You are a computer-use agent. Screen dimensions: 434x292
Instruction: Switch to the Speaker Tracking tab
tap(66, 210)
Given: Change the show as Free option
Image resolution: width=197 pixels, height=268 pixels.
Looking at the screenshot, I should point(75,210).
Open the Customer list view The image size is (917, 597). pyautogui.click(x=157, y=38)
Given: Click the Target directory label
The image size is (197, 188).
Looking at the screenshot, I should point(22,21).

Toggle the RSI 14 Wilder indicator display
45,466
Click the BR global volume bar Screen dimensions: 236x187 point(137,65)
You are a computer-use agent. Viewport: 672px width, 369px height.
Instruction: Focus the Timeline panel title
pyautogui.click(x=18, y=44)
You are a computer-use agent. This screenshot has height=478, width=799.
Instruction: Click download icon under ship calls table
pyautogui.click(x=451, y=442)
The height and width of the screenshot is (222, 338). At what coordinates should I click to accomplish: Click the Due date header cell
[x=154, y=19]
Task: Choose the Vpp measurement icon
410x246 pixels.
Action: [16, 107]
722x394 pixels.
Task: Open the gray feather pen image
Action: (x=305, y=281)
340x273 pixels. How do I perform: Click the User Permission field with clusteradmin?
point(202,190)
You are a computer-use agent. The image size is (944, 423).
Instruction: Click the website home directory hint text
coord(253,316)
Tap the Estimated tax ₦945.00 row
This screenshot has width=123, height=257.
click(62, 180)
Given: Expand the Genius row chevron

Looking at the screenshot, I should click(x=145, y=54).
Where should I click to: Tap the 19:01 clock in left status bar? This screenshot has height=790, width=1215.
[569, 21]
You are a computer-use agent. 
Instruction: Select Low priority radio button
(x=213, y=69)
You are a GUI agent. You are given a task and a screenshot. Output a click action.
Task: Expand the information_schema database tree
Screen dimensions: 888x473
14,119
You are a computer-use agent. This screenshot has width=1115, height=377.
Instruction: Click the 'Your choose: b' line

......

■ **About this exercise**
Your job is to give the data above again exactly, in full.

■ **Reply**
You are a computer-use agent. Screen dimensions: 434x292
Instruction: Switch to the Speaker Tracking tab
tap(66, 210)
Given: Change the show as Free option
Image resolution: width=197 pixels, height=268 pixels.
Looking at the screenshot, I should point(75,210).
Open the Customer list view The image size is (917, 597). pyautogui.click(x=157, y=38)
Given: Click the Target directory label
The image size is (197, 188).
Looking at the screenshot, I should point(22,21).

Toggle the RSI 14 Wilder indicator display
45,466
Click the BR global volume bar Screen dimensions: 236x187 point(137,65)
You are a computer-use agent. Viewport: 672px width, 369px height.
Instruction: Focus the Timeline panel title
pyautogui.click(x=18, y=44)
You are a computer-use agent. This screenshot has height=478, width=799.
Instruction: Click download icon under ship calls table
pyautogui.click(x=451, y=442)
The height and width of the screenshot is (222, 338). At what coordinates should I click to accomplish: Click the Due date header cell
[x=154, y=19]
Task: Choose the Vpp measurement icon
410x246 pixels.
Action: [16, 107]
722x394 pixels.
Task: Open the gray feather pen image
Action: (x=305, y=281)
340x273 pixels. How do I perform: Click the User Permission field with clusteradmin?
point(202,190)
You are a computer-use agent. The image size is (944, 423).
Instruction: Click the website home directory hint text
coord(253,316)
Tap the Estimated tax ₦945.00 row
This screenshot has width=123, height=257.
click(62, 180)
Given: Expand the Genius row chevron

Looking at the screenshot, I should click(x=145, y=54).
Where should I click to: Tap the 19:01 clock in left status bar? This screenshot has height=790, width=1215.
[569, 21]
You are a computer-use agent. 
Instruction: Select Low priority radio button
(x=213, y=69)
You are a GUI agent. You are given a task and a screenshot. Output a click action.
Task: Expand the information_schema database tree
Screen dimensions: 888x473
14,119
You are a computer-use agent. This screenshot has width=1115, height=377.
Instruction: Click the 'Your choose: b' line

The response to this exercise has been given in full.